start Page extract

Another day, another apocalyptic warning that the workload and schedules of MPs are going to wind up killing somebody someday, and I just cannot even. This isn’t even the first time this particular argument has been made by MPs, but it boggles me even more that journalists aren’t pushing back more, and at least giving an “Oh, come on,” and it leaves the impression that there is an expectation that parliamentarians go in thinking it’s a nine-to-five job. And it gets even more ludicrous when you realise that MPs are not only sitting fewer days than they used to, but we already eliminated evening sittings three days a week in order to make the days more “family friendly” (which, as it happens, made congeniality worse because they stopped eating dinner together three nights a week).

https://twitter.com/garry_keller/status/1150587736736317441

Part of what has triggered this wave of pearl-clutching are the number of voting marathons that we saw in this current parliament, but we need to pour a bit of perspective sauce on the situation here. First of all, the opposition needs to have some tools to apply pressure to the government when they feel it’s necessary, and eliminating those tools would be a major problem. That said, I’m not sure that these particular marathons were appropriate uses for those tools, particularly as they were pegged to issues that were fairly minor on the scope of things, if not outright ridiculous, and yet the Conservatives made a big song and dance about these vote-a-thons, which wound up coming across as a temper tantrum. It became routine that estimates votes were coming up, so they were going to force a vote-a-thon to express their outrage of the day, and then blame the government for “forcing it” to happen. That’s…not how this works. And if MPs are opposed to those tactics, well, they can let their party leadership know that they’re opposed and do something about it internally. Otherwise, I’m not sure what their suggestions are for making life easier for MPs, because the alternatives – such as time allocating all business by means of programming motions and the like – is not healthy for democracy either. Perhaps they need to think about that as they complain about the jobs they chose.

Speaking of workloads, there was some angry debating over Twitter over the weekend about the Senate not sitting later to pass the bill that would add CBSA to the new civilian oversight body created for the RCMP (the accusation that they wanted to go on vacation). While I have my doubts about that bill (I think the earlier Senate bill to create an Inspector General for CBSA held a lot of promise, but the government refused to debate it), it’s pretty unfair to lay the blame on the Senate as a whole. Rather, it’s the government’s fault – both in introducing the bill so late, and sending it to the Senate at the very last minute, and in their Leader in the Senate, Senator Peter Harder, who controls the agenda. He could have ensured that the Senate sat long enough to pass it, but we’ve seen over the past three-and-a-half years that Harder has been absolutely allergic to staying later than the Commons does, even though the Senate is actually scheduled to sit for an extra week at the end of each sitting, like they always do. Harder, however, has steadfastly refused, and the Independent senators haven’t pushed back. If you want someone to blame, start there.

end Page extract

**Set tasks**
1. Answer these questions on the commentary about MPs' workloads:
(a) What was eliminated three days a week to make the days more "family friendly"?
(b) Who is named as the government's Leader in the Senate?
(c) Which agency would the bill add to the new civilian oversight body created for the RCMP?
2. Give the lines of the records below as a numbered list, leaving out the blank lines and the pictures.

start Items

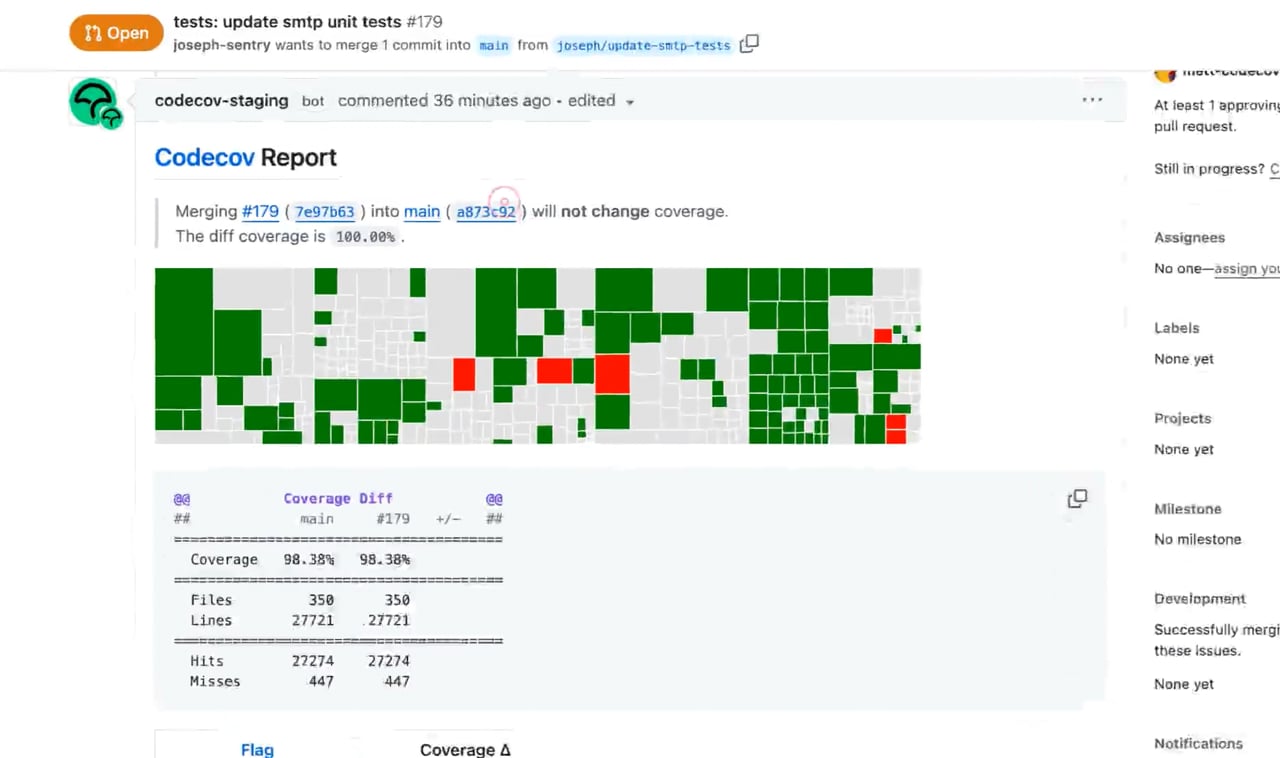Click assign yourself link under Assignees

click(1246, 269)
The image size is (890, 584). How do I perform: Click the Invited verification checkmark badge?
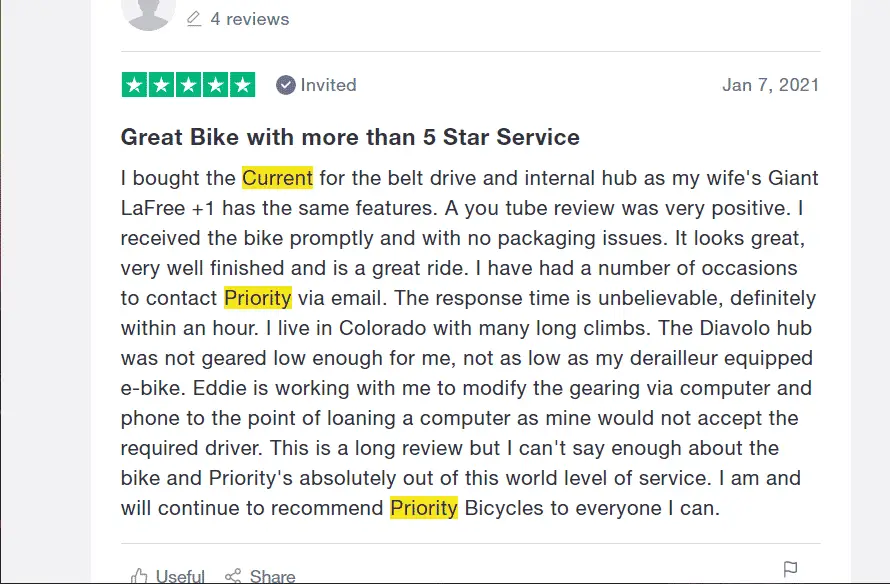[x=286, y=85]
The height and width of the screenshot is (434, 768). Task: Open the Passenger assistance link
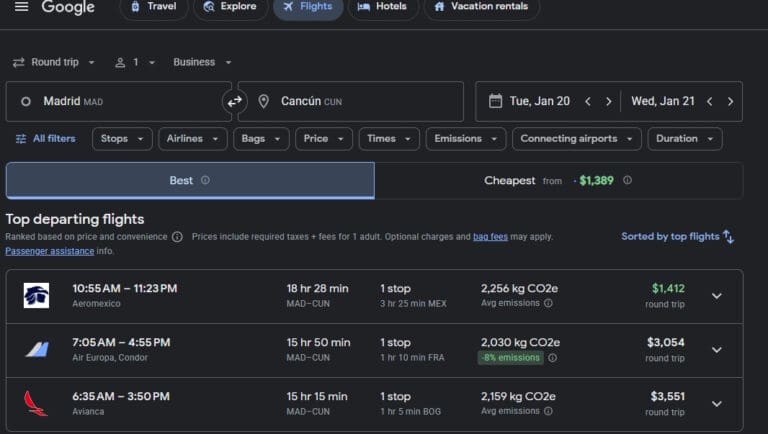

end Items

**Task-by-task solutions**
1.
(a) Evening sittings.
(b) Senator Peter Harder.
(c) CBSA.

2.
1. Click assign yourself link under Assignees
2. click(1246, 269)
3. The image size is (890, 584). How do I perform: Click the Invited verification checkmark badge?
4. [x=286, y=85]
5. The height and width of the screenshot is (434, 768). Task: Open the Passenger assistance link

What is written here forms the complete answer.